In his statement on the decision to enact the legislation McLaughlin could not hide his annoyance. He pointed out to his colleagues that it was wrong to invite the UK to make decisions on Cayman’s behalf, but that is what his opponents were doing. The Appeal Court was clear in saying that “in the absence of expeditious action by the Legislative Assembly, we would expect the United Kingdom Government, to recognise its legal responsibility and take action to bring this unsatisfactory state of affairs to an end.” Intervention was, therefore, inevitable

Mclaughlin expressed his gratitude that the UK had not imposed same-sex marriage but stated that failure to enact the Bill would have made it more likely that the Privy Council would impose same-sex marriage when it discusses the issue in February. As far as the Premier is concerned the Bill was a satisfactory compromise: One that “preserves the institution of marriage as being between a man and a woman whilst protecting the rights of same-sex couples.” An admittedly unscientific poll in one of the local media outlets showed the Bill to have majority support within the community.

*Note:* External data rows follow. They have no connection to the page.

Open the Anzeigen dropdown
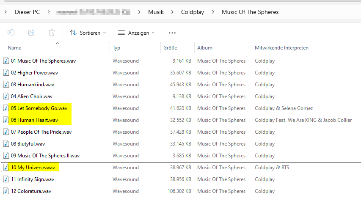 tap(136, 33)
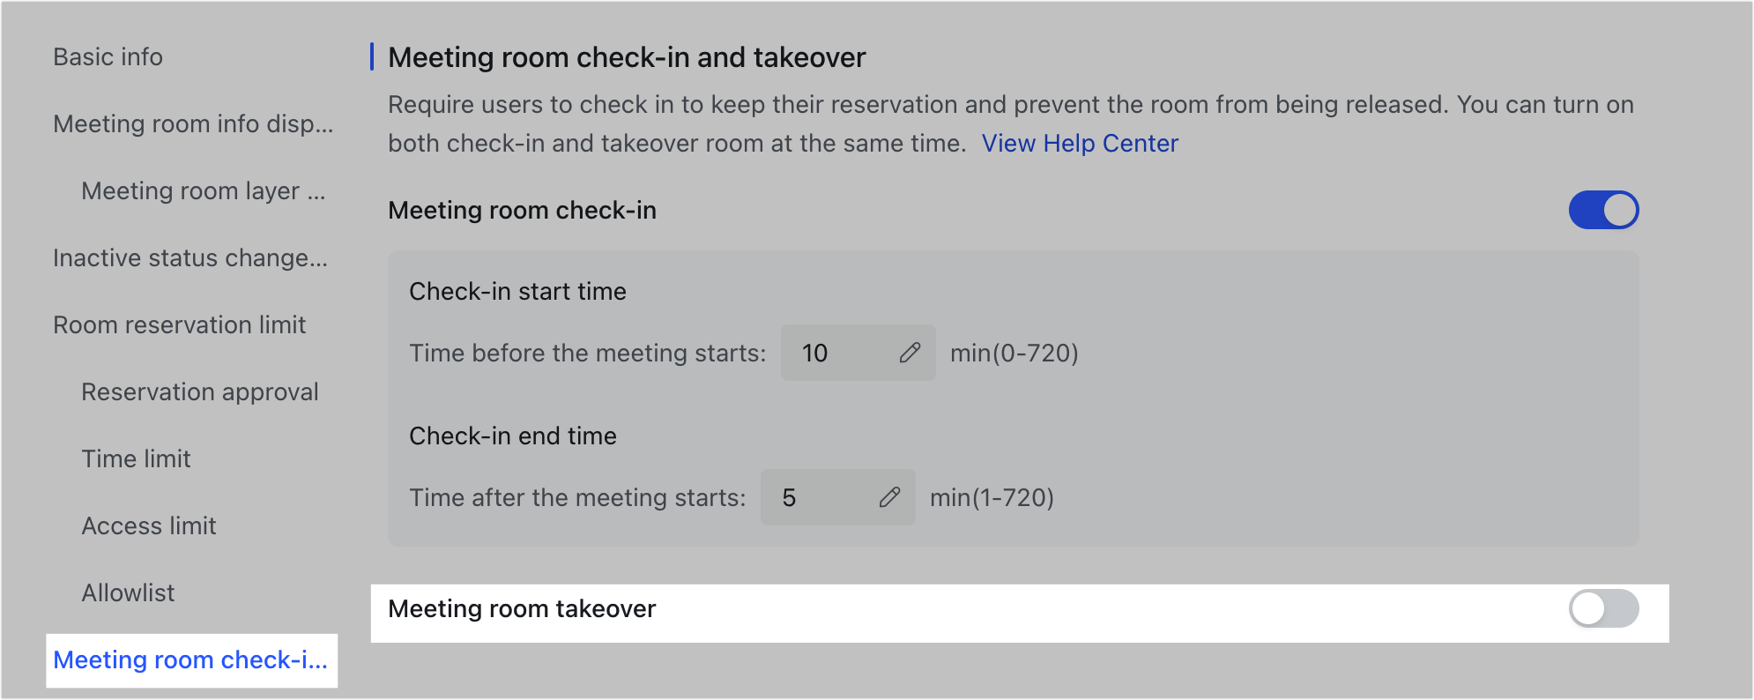
Task: Select Room reservation limit section
Action: [180, 324]
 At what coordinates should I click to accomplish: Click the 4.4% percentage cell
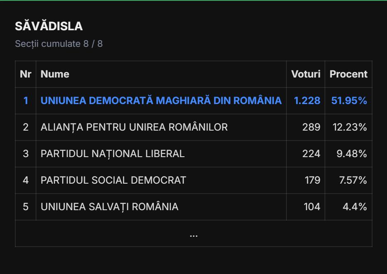pyautogui.click(x=355, y=207)
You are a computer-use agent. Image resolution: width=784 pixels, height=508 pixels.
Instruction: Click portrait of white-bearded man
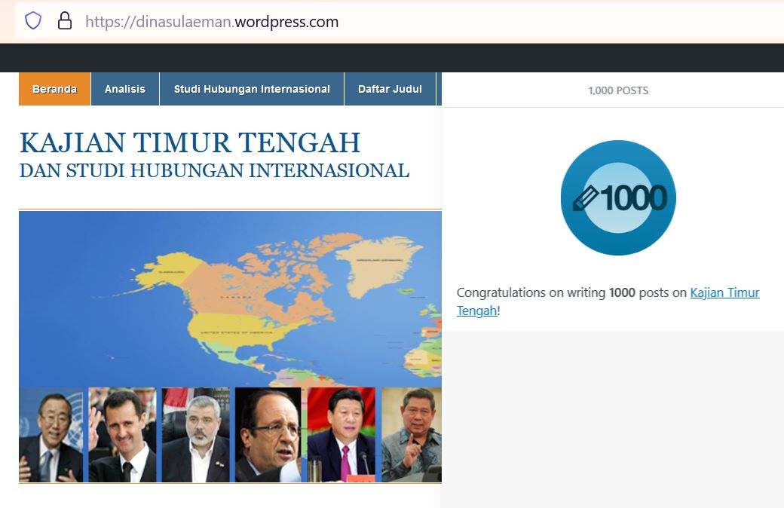tap(195, 435)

Premier of the Cayman Islands Alden McLaughlin

The affair has implications for the other Caribbean territories too. All the constitutions of the Caribbean territories contain the right to marry someone of the opposite sex, but the courts of the Cayman Islands and Bermuda have ruled that this is not exclusive, and the denial of marriage denies other human rights. In the constitutions of Bermuda and the Cayman Islands there are no specific statements that their clauses apply to everyone regardless of sexual orientation, but in those of the BVI, TCO and Montserrat there is. Domestic Partnerships, at the very least must now be considered to be legal everywhere, and if a demand arises then arrangements would need to be put in place.

Bermuda and the Cayman Islands have spent millions of dollars fighting their cases, but similar actions in other Territories would now seem likely to fail. Montserrat would not have the money to fight a case anyway. The issue for the UK, and the Territory Governments, is whether they are willing to allow couples to marry, or enter a legal partnership, without first forcing them through a protracted, punative. and possibly pointless period of litigation.

An editorial in the Caymanian Times accepted that the Cayman Islands could no longer be “a place that time forgot” and that “faith is a personal decision that should not be forced on others”. But it also lamented the loss of “Christian Heritage” as an argument against pressure for change. “Two examples of laws that may change are the Saturday Midnight closing of Bars which was said to be related to Sunday Worship and also the absence of casinos and gaming laws. Many residents have publicly criticized the hypocrisy of these laws as Bars currently are allowed to open on Sunday mornings and raffles (a form of gambling) are allowed to be conducted as fund raising events.”

Of more significance is the impact on the prospects for greater independence. In his statement McLaughlin said; “We failed in our duty, depriving our own Caymanians of rights that they have under the law”. “We said to the UK and the world that the Cayman Islands Legislative Assembly has not sufficiently matured and cannot be trusted to carry out a fundamental duty to respect the rule of law. This very shameful event, that should have been avoided, left the UK Government with no other option.”

Last year McLaughlin had railed against the UK’s “shameful attempt to reproduce neo-colonialism” so his wording emphasises the point he makes now. He said: “What is also regrettable as a result of this is that the UK will undoubtedly now decide to retain Section 81 of the Constitution despite my having gotten them to agree to remove it as part of the pending Constitutional changes. I have always argued that it is unwise to encourage, and even worse to force the UK, as we have done, to act on behalf of the Legislative Assembly as having done so once they may find it easier to do so again in other circumstances. The failure of the Legislative Assembly to do its duty last Wednesday has set back our efforts at increased autonomy immeasurably.” This may also have a ripple effect across all the Territories.